(Beginning of INPUT DATA)
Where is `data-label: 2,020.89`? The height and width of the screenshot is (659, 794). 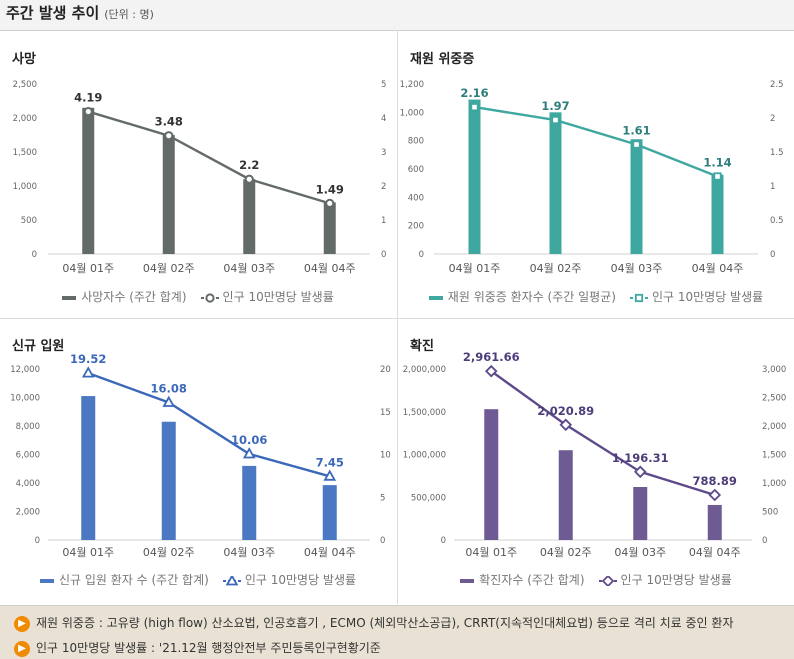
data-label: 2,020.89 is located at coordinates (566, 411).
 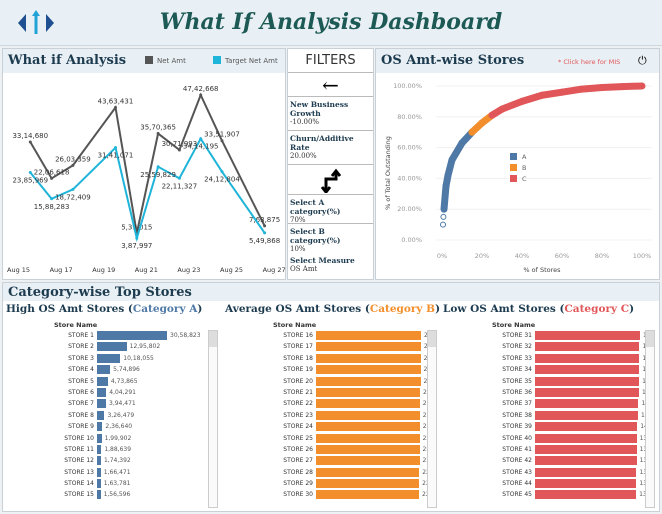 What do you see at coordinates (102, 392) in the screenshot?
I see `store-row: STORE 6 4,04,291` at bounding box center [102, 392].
(End of INPUT DATA)
(Beginning of INPUT DATA)
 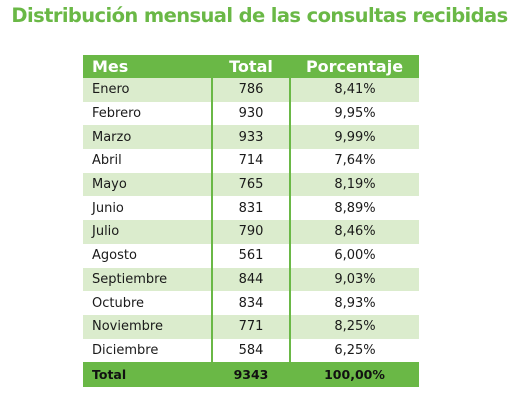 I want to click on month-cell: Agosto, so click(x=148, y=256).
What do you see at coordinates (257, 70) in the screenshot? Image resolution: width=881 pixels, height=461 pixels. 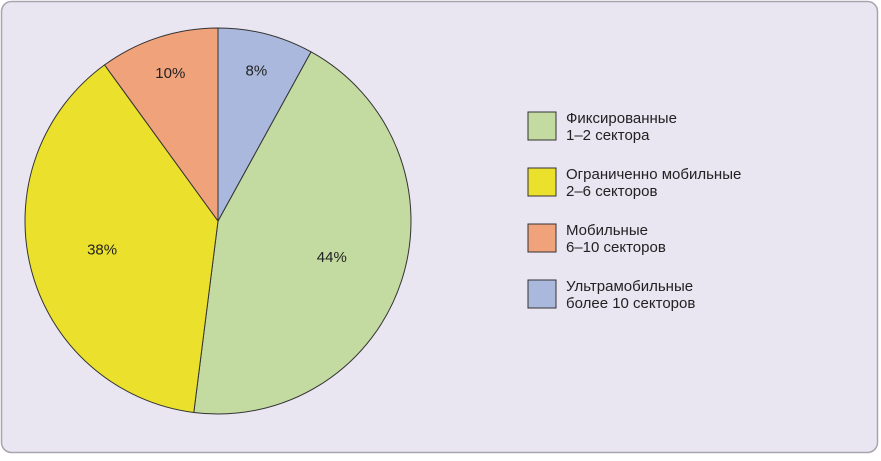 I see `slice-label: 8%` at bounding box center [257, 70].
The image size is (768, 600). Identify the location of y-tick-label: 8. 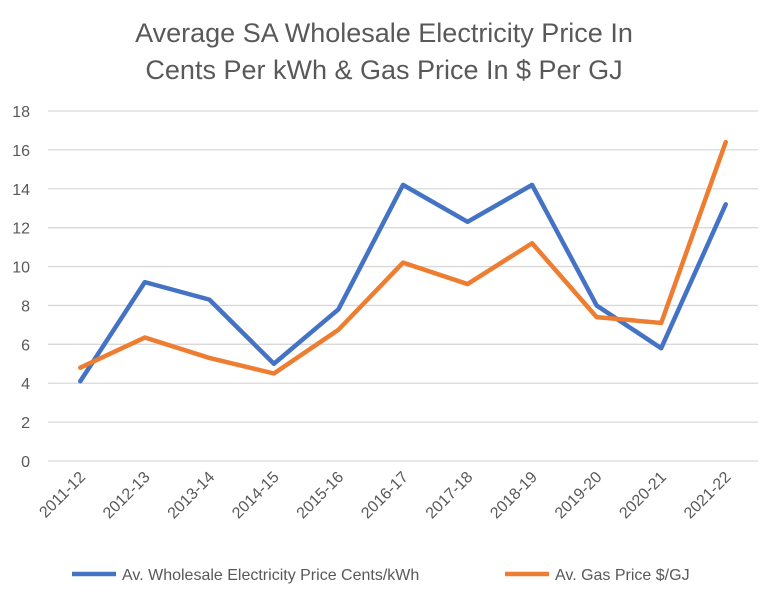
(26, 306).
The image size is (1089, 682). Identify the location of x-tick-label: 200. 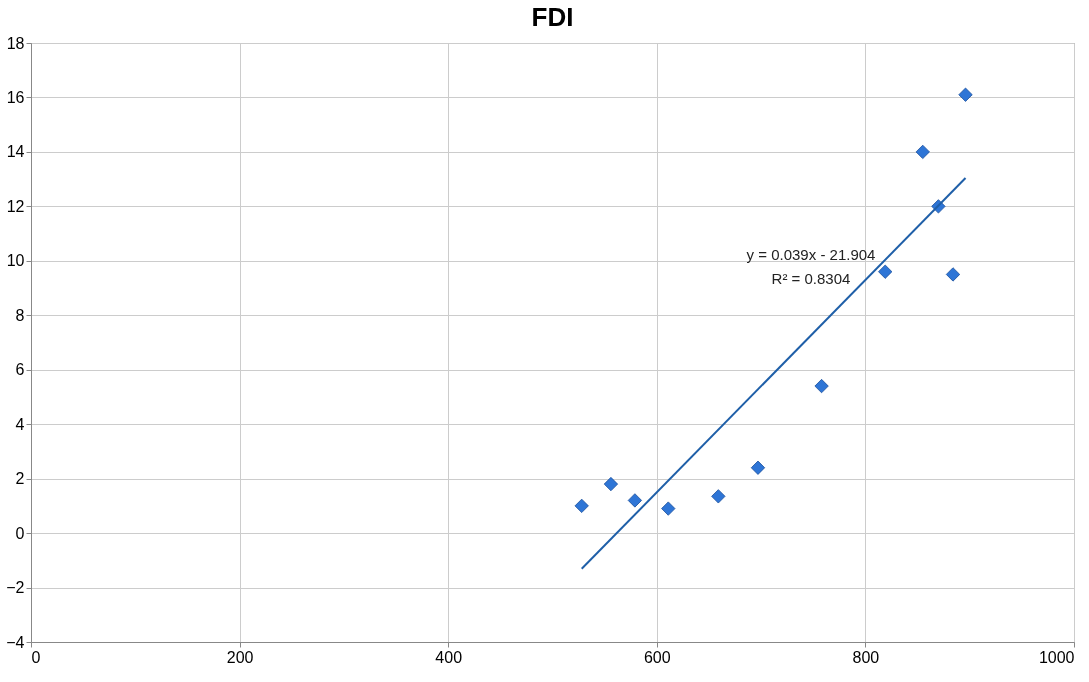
(End of INPUT DATA)
(Beginning of INPUT DATA)
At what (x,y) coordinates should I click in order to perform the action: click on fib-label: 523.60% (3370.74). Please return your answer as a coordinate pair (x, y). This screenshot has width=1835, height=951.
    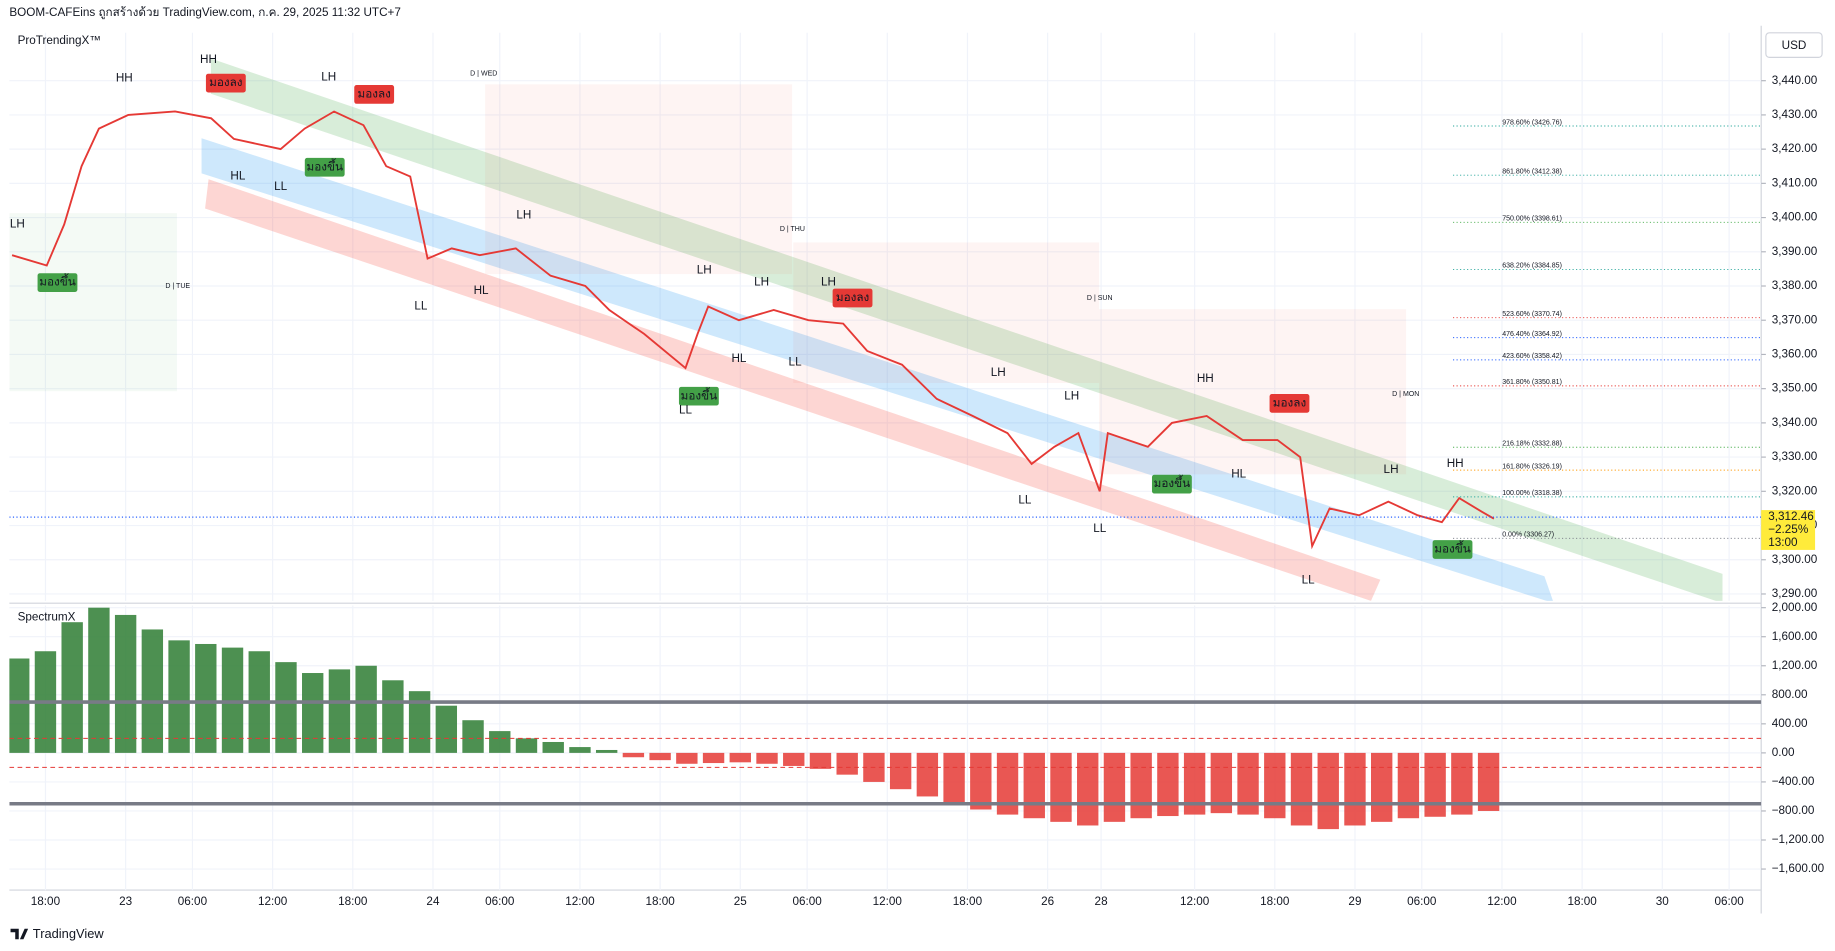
(End of INPUT DATA)
*YOUR INSTRUCTIONS:* Reproduce the stretch of lines from the line that contains "is (659, 794)." through the line that contains "center [102, 392].", leaving the pictures out.

*SOLUTION TO THE EXERCISE:*
Where is `data-label: 2,020.89`? The height and width of the screenshot is (659, 794). 
data-label: 2,020.89 is located at coordinates (566, 411).
  What do you see at coordinates (102, 392) in the screenshot?
I see `store-row: STORE 6 4,04,291` at bounding box center [102, 392].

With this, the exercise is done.